Task brief:
Show every line below that contains the string "width", copying each one in full.

···

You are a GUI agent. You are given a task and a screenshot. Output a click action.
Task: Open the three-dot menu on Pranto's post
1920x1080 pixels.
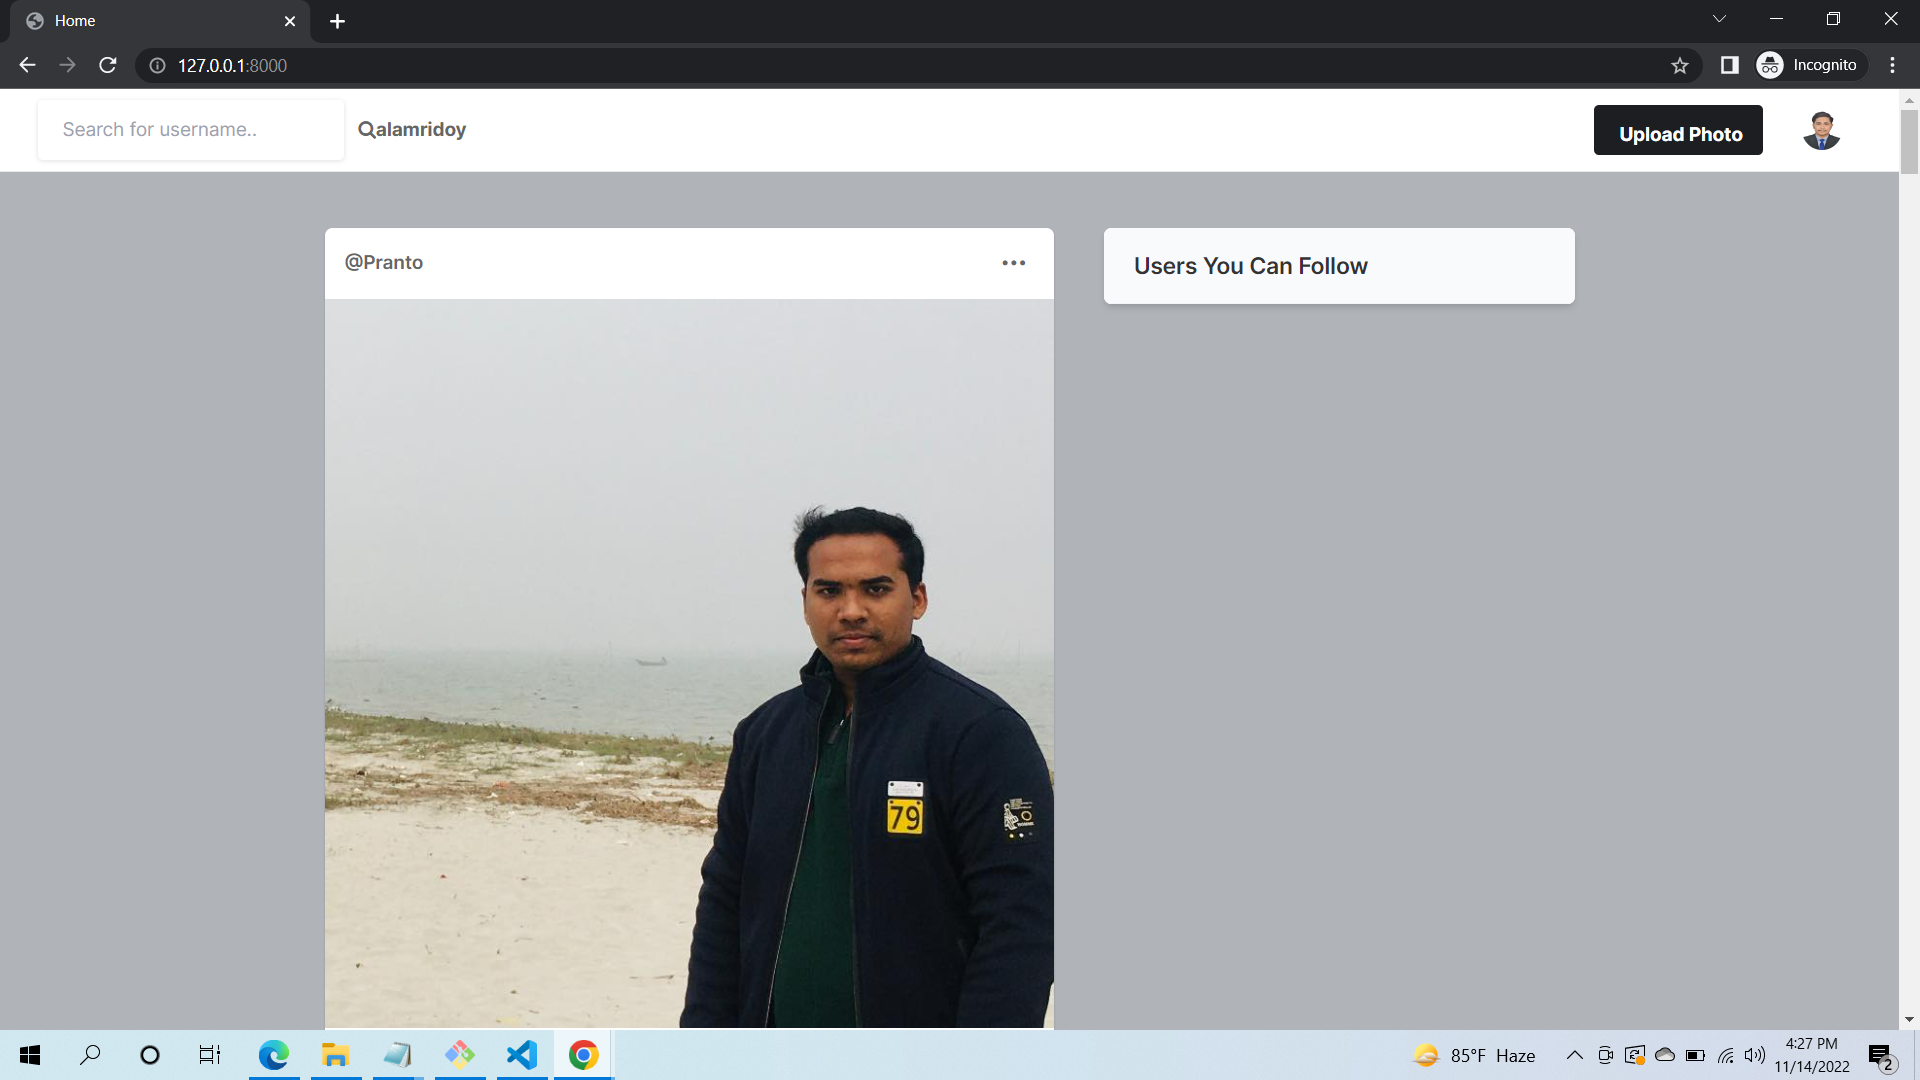1013,262
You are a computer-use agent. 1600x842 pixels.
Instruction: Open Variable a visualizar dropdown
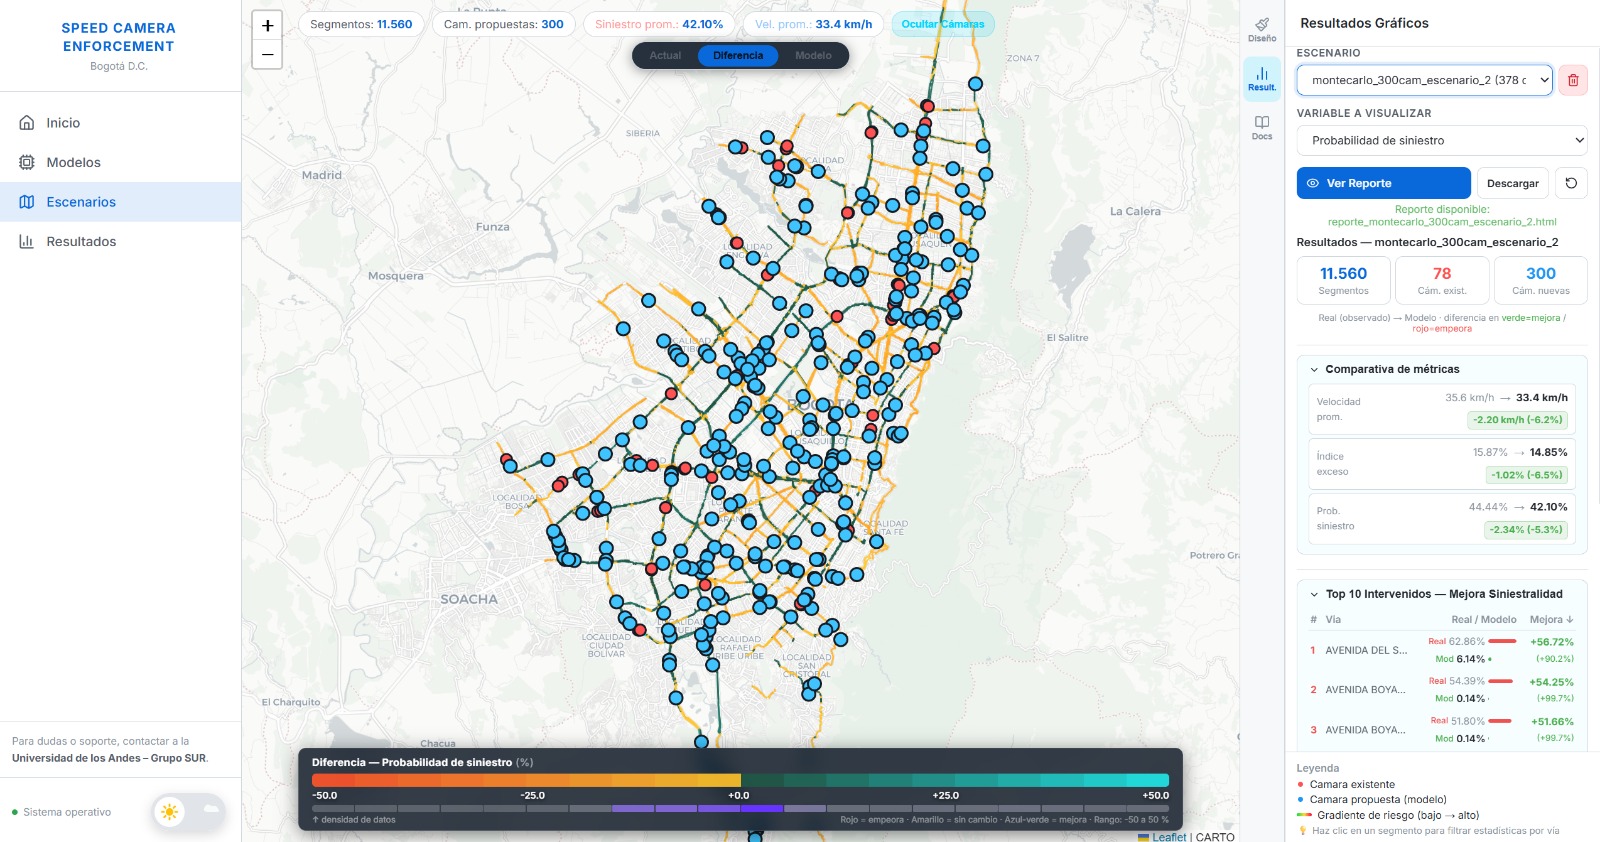point(1441,141)
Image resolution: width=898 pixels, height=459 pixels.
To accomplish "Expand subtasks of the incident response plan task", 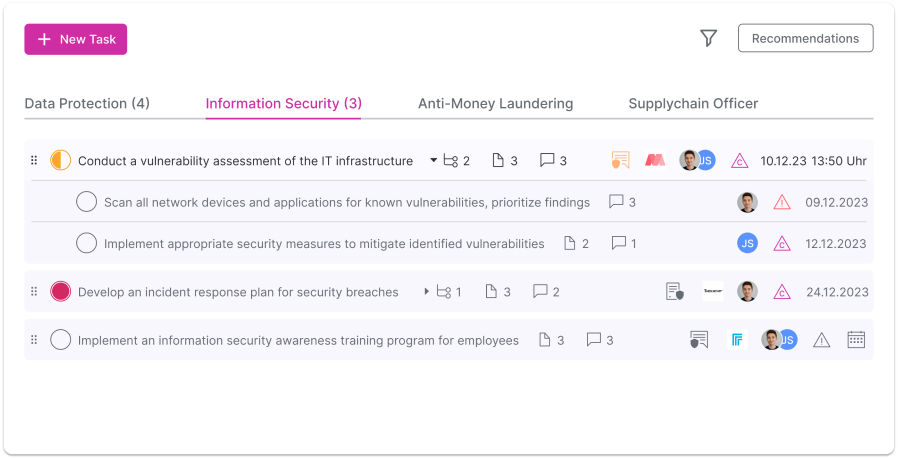I will tap(427, 292).
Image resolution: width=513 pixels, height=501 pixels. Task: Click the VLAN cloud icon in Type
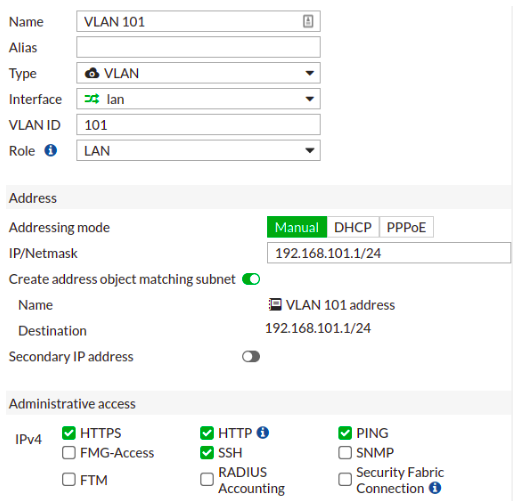[x=92, y=73]
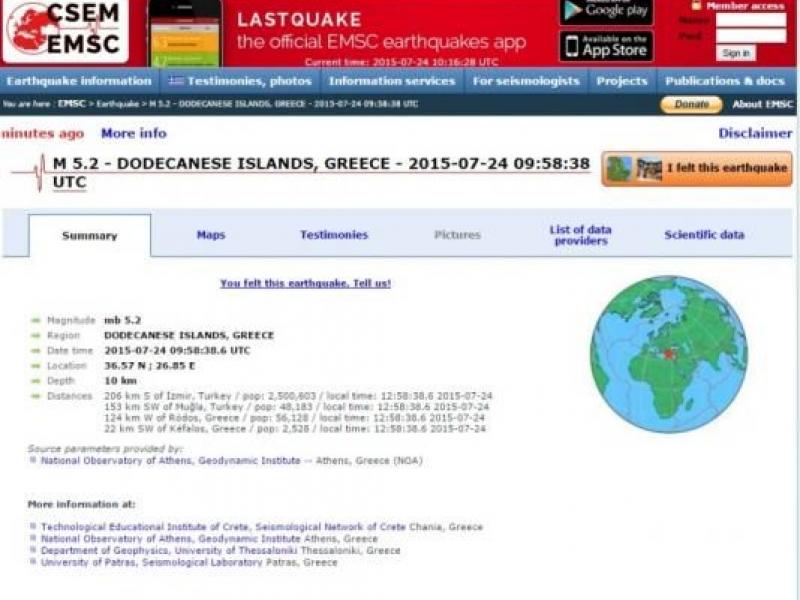Open 'You felt this earthquake. Tell us!' link

coord(305,284)
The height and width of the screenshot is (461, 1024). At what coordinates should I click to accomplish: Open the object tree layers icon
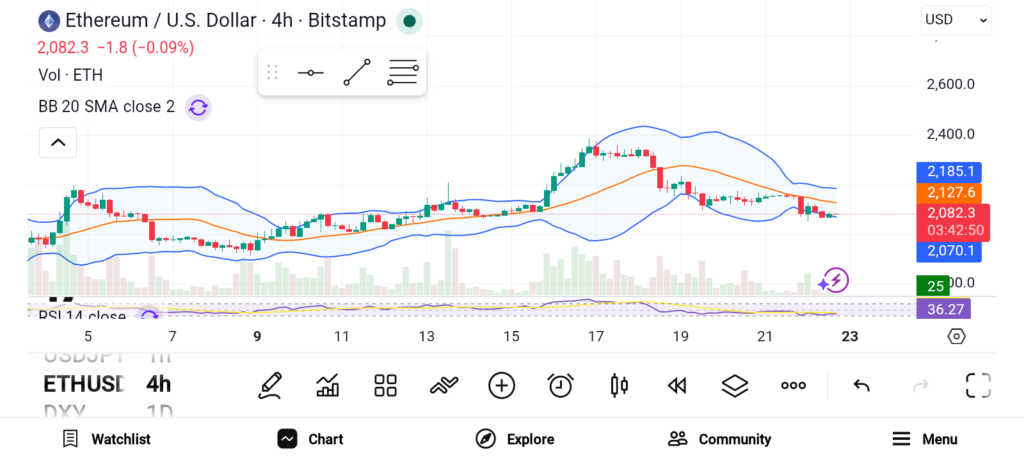click(735, 385)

···

Solution:
Image resolution: width=898 pixels, height=459 pixels.
Image resolution: width=513 pixels, height=501 pixels. Task: Click the VLAN cloud icon in Type
The height and width of the screenshot is (461, 1024). At what coordinates should I click to accomplish: Open the object tree layers icon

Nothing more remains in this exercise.